Das Urteil an der Tür: „Ihr seid zu dick!“ Wie berichtet, wurde den Schwestern Vivi und Liza S. der Einlass in Martin Hos Disco „Vie i Pee“ verwehrt. Nach dem „Krone“-Bericht erfahren die beiden gerade eine Welle des Zuspruchs - und machen vielen Mut. Dicke Luft herrscht im Club selbst: von Boykottaufrufen bis Beschwerden.
„Ihr seid zu dick, das passt nicht zum Image des Clubs“ - diese Demütigung mussten die Wiener Schwestern vergangenen Mittwoch vor dem „Vie i Pee“ über sich ergehen lassen. „Ich war so geschockt“, beschreibt die 20-jährige Liza. Auch Freundin Jessi, die mit dieser Aussage nicht gemeint war, konnte es nicht fassen: „Das war einfach nur menschenverachtend“, betont sie.
Doch das wollten sie nicht auf sich sitzen lassen, also kontaktierten sie die „Krone“, um „auch anderen Frauen in solchen Situationen Mut zu machen“. Und das hat geklappt: Der Artikel löste eine Welle des Zuspruchs aus. „Das sind zwei bildhübsche Mädchen, und nicht nur dünn ist schön“, schreibt etwa ein User. Eine andere Leserin meint: „Also, auf die Meinung der Security muss man nicht besonders viel Wert legen.“
„Viele Trottel in der Branche“
Schockiert über „die vielen Trottel in der Branche“, zeigte sich auf Twitter übrigens der In-Club „U4“ und lud die „feschen Mädls“ gleich auf eine Flasche Sekt ein. In zahlreichen Kommentaren wird sogar dazu aufgerufen, das „Vie i Pee“ zu boykottieren. Doch es gibt auch jene Leser, die auf das Hausrecht des Besitzers pochen: „Als Eigentümer kann ich selbst entscheiden, welche Personen ich reinlasse“, heißt es da etwa.
Dass Martin Ho in seinem „Vie i Pee“, dessen Name laut eigener Presseaussendung aus dem Jahr 2015 mit „der Extravaganz und Oberflächlichkeit der Wiener Partyszene spielt“, keine „dicken“ Frauen haben möchte, hat der Clubmanager Chris Edy immerhin nach Veröffentlichung unseres Artikels entschieden zurückgewiesen: „Das ,Vie i Pee‘ bedauert, dass der Eindruck entstanden ist, dass nach optischen Gründen entschieden wurde. Die angeblich getätigten Aussagen des Personals sind uns nicht bekannt. Wir distanzieren uns inhaltlich entschieden davon.“
Übrigens: Aus dem Steuertopf hat Martin Hos „Vie i Pee“ 267.000 Euro an Corona-Hilfen erhalten. Hier durften sich alle beteiligen - auch jenseits der Kleidergröße 34.

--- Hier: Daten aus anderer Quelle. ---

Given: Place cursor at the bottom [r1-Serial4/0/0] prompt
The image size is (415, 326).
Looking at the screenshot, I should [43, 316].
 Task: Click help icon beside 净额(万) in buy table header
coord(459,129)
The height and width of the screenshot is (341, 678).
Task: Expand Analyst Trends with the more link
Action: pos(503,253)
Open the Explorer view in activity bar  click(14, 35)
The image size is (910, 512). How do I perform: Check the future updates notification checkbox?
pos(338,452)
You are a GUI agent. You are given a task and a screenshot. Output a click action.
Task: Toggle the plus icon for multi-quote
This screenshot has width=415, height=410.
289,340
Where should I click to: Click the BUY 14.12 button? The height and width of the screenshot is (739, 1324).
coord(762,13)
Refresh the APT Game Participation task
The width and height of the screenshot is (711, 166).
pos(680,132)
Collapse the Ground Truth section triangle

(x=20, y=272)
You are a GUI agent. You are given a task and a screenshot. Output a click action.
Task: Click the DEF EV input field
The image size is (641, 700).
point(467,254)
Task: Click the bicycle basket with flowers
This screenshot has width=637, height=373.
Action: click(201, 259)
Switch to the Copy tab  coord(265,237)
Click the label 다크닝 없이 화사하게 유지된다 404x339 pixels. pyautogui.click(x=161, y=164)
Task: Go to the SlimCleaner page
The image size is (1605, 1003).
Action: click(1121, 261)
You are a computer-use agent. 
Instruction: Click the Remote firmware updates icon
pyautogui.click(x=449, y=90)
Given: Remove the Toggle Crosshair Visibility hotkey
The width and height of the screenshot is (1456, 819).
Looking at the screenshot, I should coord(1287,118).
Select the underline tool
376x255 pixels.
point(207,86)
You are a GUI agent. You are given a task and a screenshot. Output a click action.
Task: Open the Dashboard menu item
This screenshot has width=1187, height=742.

Expertinnen sind sich einig: „Schönheitsdruck bei Frauen wird bleiben“
Auch wenn die betroffenen Schwestern von der Öffentlichkeit größtenteils Zuspruch erhalten, kann diese Art der Diskriminierung weitreichende Folgen haben. Dazu haben wir die Wiener Psychologin Karla Göschl-Kraemer und die Kulturwissenschafterin Elisabeth Lechner befragt. Denn es gibt zwar bereits beliebte Übergrößen-Models, doch der Weg, bis alle Frauen unabhängig von ihrem äußeren Erscheinungsbild akzeptiert werden, ist noch weit.
„Den Schönheitsdruck haben wir noch lange nicht hinter uns“, weiß die Autorin und Körperakzeptanz-Expertin Elisabeth Lechner. Menschen werden noch immer aufgrund ihres Aussehens beurteilt. „Wer den Normen nicht genügt, wird abgewertet oder eben konkret nicht in den Club gelassen“, so Lechner weiter. Und das kann Folgen haben. „Der Selbstwert wird vermindert, das wiederum führt zum Erleben negativer Emotionen. Das kann bei entsprechender Veranlagung sogar zu psychischen Erkrankungen wie Essstörungen oder Depressionen führen“, weiß Psychologin Karla Göschl-Kraemer.
Daher ist es sehr wichtig, den Betroffenen von Diskriminierung aufgrund ihrer Figur zuzuhören. „Nur wer versteht, wie einschränkend und verletzend diese Hürden für jene Menschen sind, kann dabei helfen, sie abzubauen“, rät Lechner. Und: „Personal muss besser geschult werden, um Diskriminierung auszuschließen“, betont Göschl-Kraemer.